FRENTE A LA PROTESTA SOCIAL existen dos grandes interpretaciones políticas. Desde una orilla la protesta se concibe como fuente de desorden e ingobernabilidad, mientras desde la otra se interpreta como uno de los caminos que pueden tomar los ciudadanos para ventilar públicamente sus reclamos. Los primeros imaginan la democracia como una sociedad ordenada, sin sobresaltos ni tumultos, donde periódicamente los electores expresan sus preferencias en las urnas.
Para ellos, los momentos de campaña son los períodos en que los partidos ponen a consideración de los ciudadanos sus programas y los ciudadanos, por la vía del voto, manifiestan sus preferencias. Así, el régimen democrático se asemeja a un sistema previsible y ordenado de inputs y outputs donde cada quien guarda su lugar: los ciudadanos se comportan como buenos electores y los representantes y funcionarios gobiernan.
Para los segundos, por el contrario, la protesta no violenta representa el momento donde se hacen visibles y públicos aquellos agravios que no han sido tramitados por los partidos y las élites políticas. Desde este ángulo, la acción colectiva contestataria encarna un momento de expansión de la agenda pública y de expresión de solidaridades entre vecinos del común que por esa vía adquieren voz en el ámbito político: ellos crean eslóganes y emblemas que comunican sus nociones de un mejor futuro para ellos y las generaciones por venir. Su accionar cumple el papel de volver más plural y más compleja la agenda pública y de hacer más simétrica la relación entre representantes y representados: en un sistema democrático amplio los representantes electos no son sólo quienes construyen agenda, sino que también el ciudadano activo puede hacerlo tomándose las calles con sus preocupaciones y sus sueños.
Las primeras aproximaciones —la democracia como un sistema que se asemeja a un reloj— generan respuestas a la defensiva que en muchas circunstancias radicalizan la protesta y la llevan a optar por mecanismos no democráticos violentos. Las segundas buscan, vía partidos o gobierno, acoger los nuevos reclamos para hacerlos parte de sus programas y obtener así nuevos respaldos electorales. Para ellos la representación política democrática justamente tiene que ver con la capacidad de las instituciones de ampliar sus políticas para acoger las nuevas voces.
En Colombia, como en un mal sueño, el Gobierno responde a este ciclo de protestas con el lenguaje del desprecio y la criminalización. A los indígenas, los corteros de caña y los otros sectores que se han unido a las protestas, se les ha tachado de terroristas y aliados de la guerrilla. Este lenguaje, en lugar de generar un clima propicio para la negociación, termina crispando los ánimos y polarizando a los actores que cada vez más se autoperciben como enemigos absolutos.

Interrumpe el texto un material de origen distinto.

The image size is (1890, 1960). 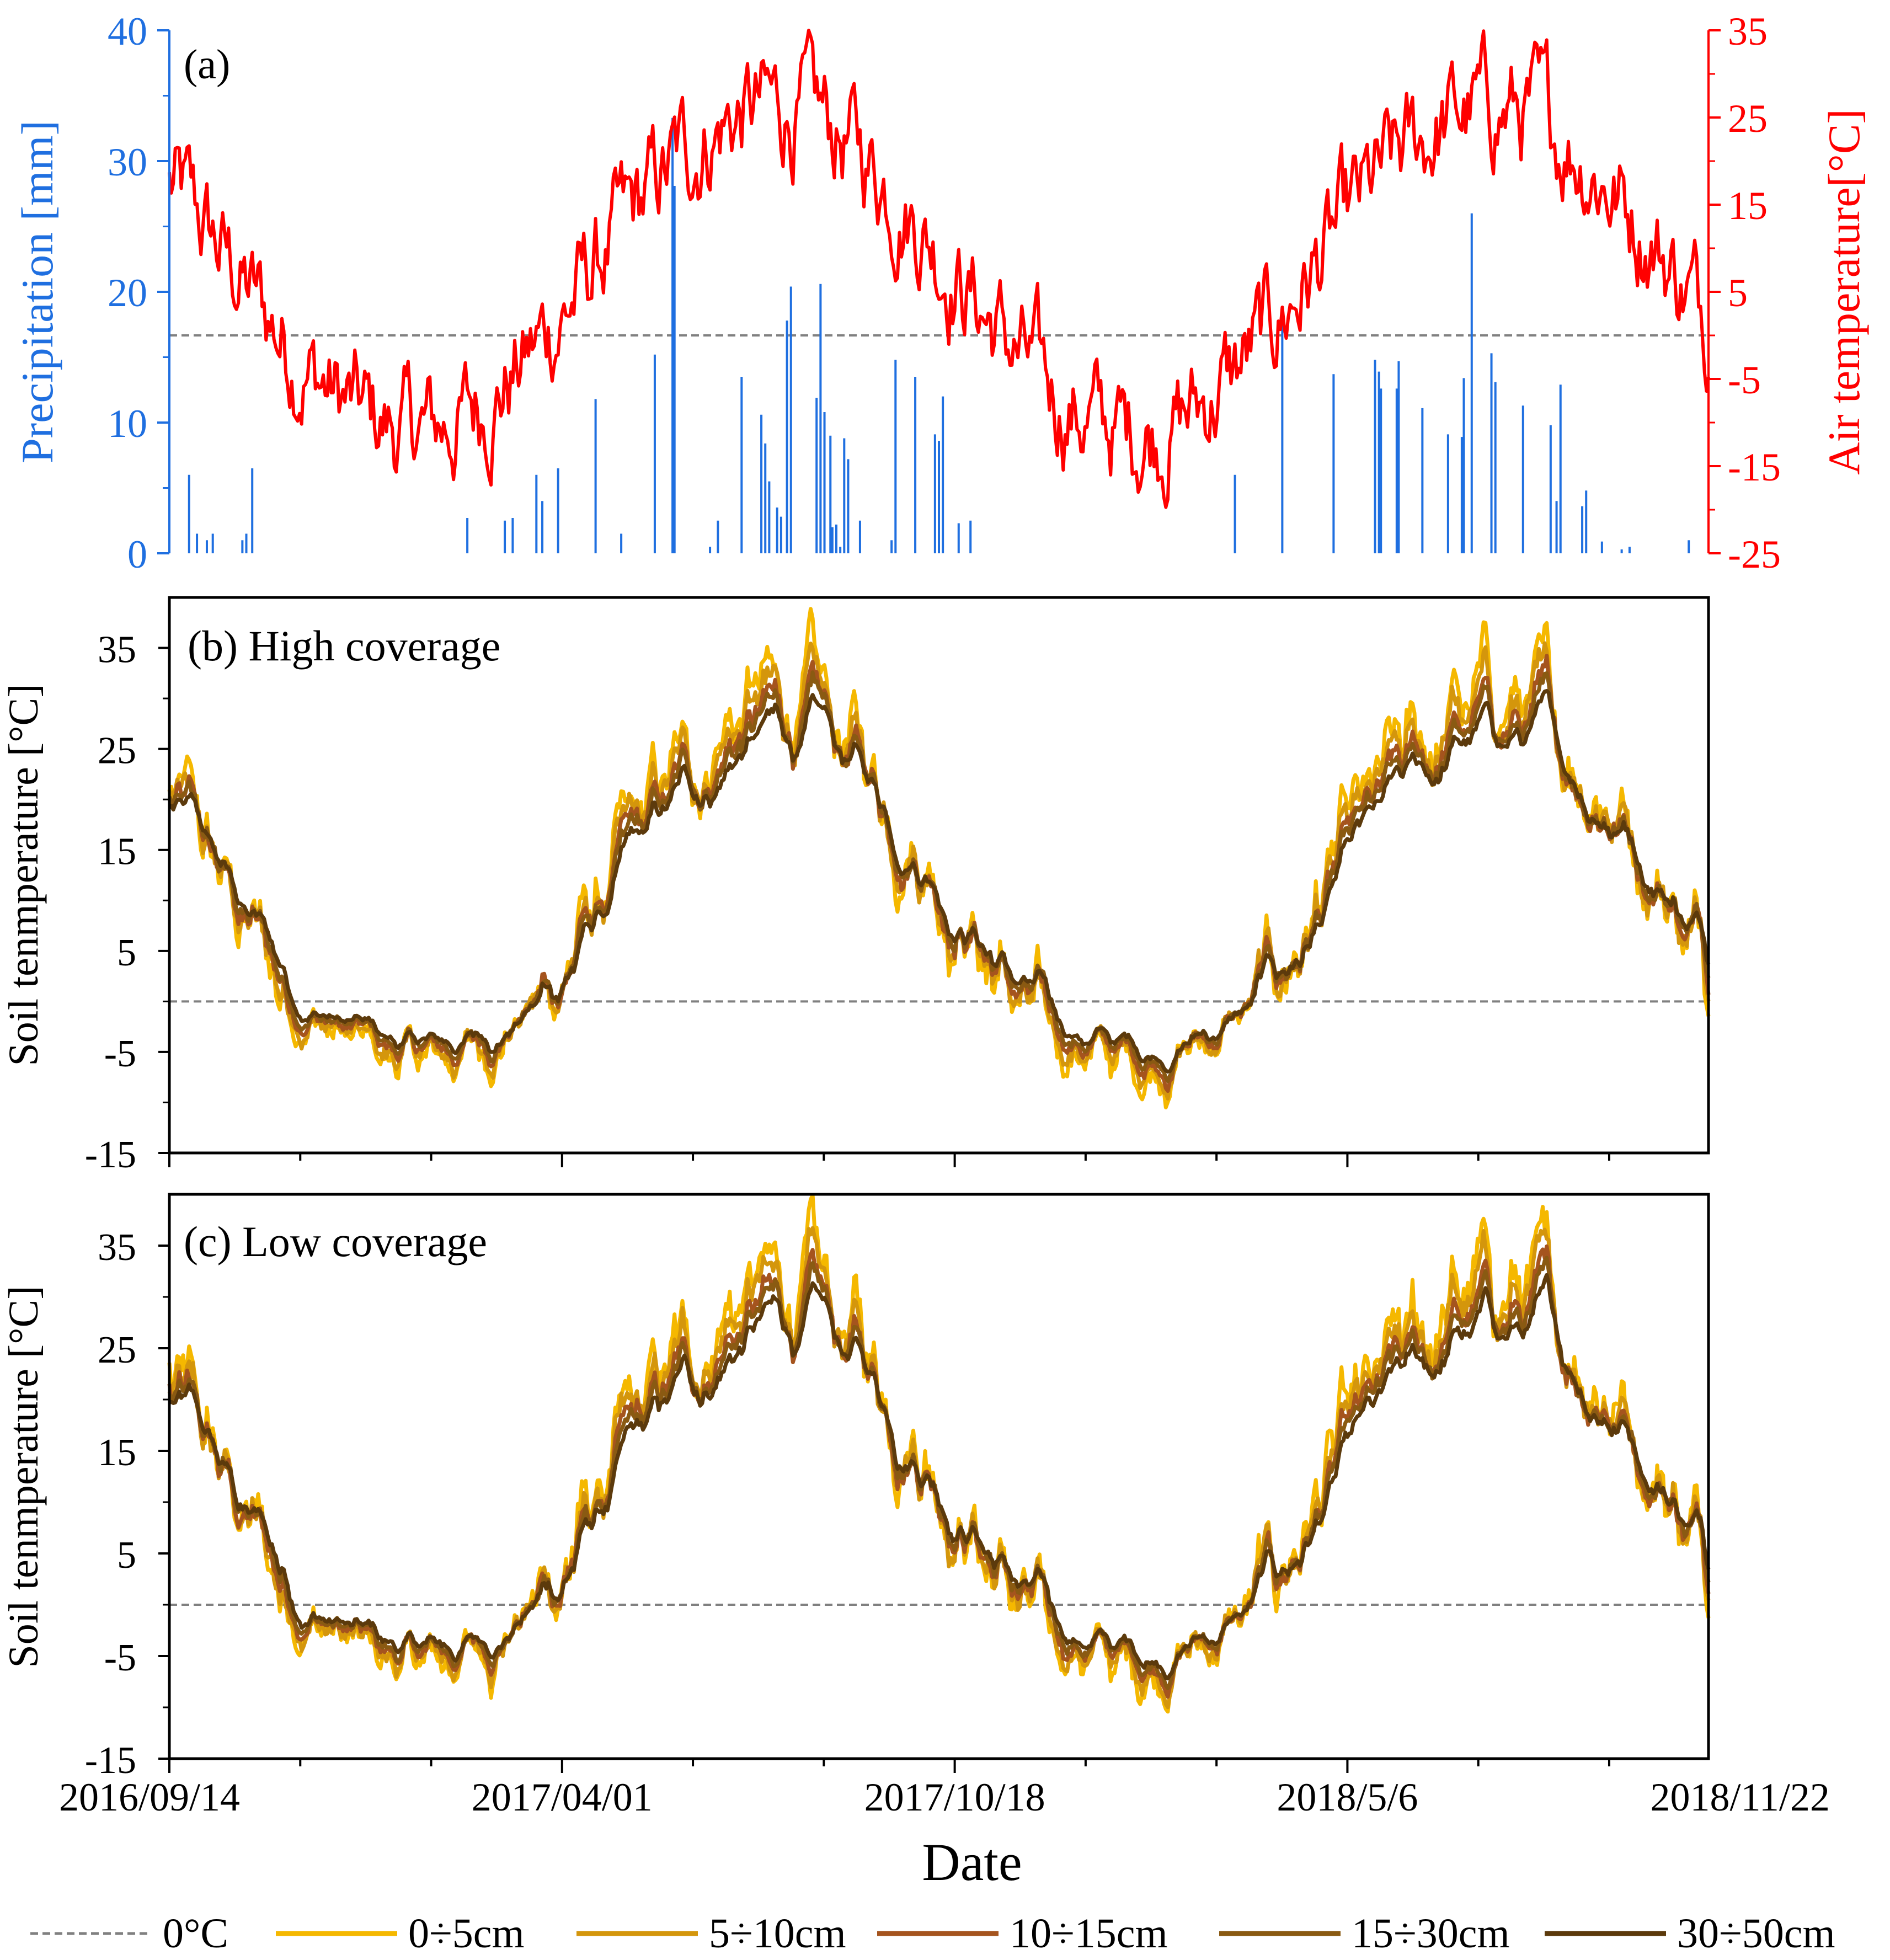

Por otra parte, el Gobierno en reiteradas ocasiones ha pedido que no se hable de “terrorismo de Estado” y que se distinga cuidadosamente entre los funcionarios probos y los corruptos y violentos. Comparto este llamado porque creo que una manera de romper la lógica de la guerra es fomentando miradas matizadas que abandonen los estereotipos y las generalizaciones. Sin embargo, sorprende que ese mismo gobierno que predica ese lenguaje matizado para sus funcionarios no sea capaz de aplicarlo cuando se refiere a los colombianos que se han tomado las calles y plazas del país. Ellos, como el propio Gobierno, exigen que se les respete su “buen nombre” y se distinga entre ellos y una guerrilla desprestigiada.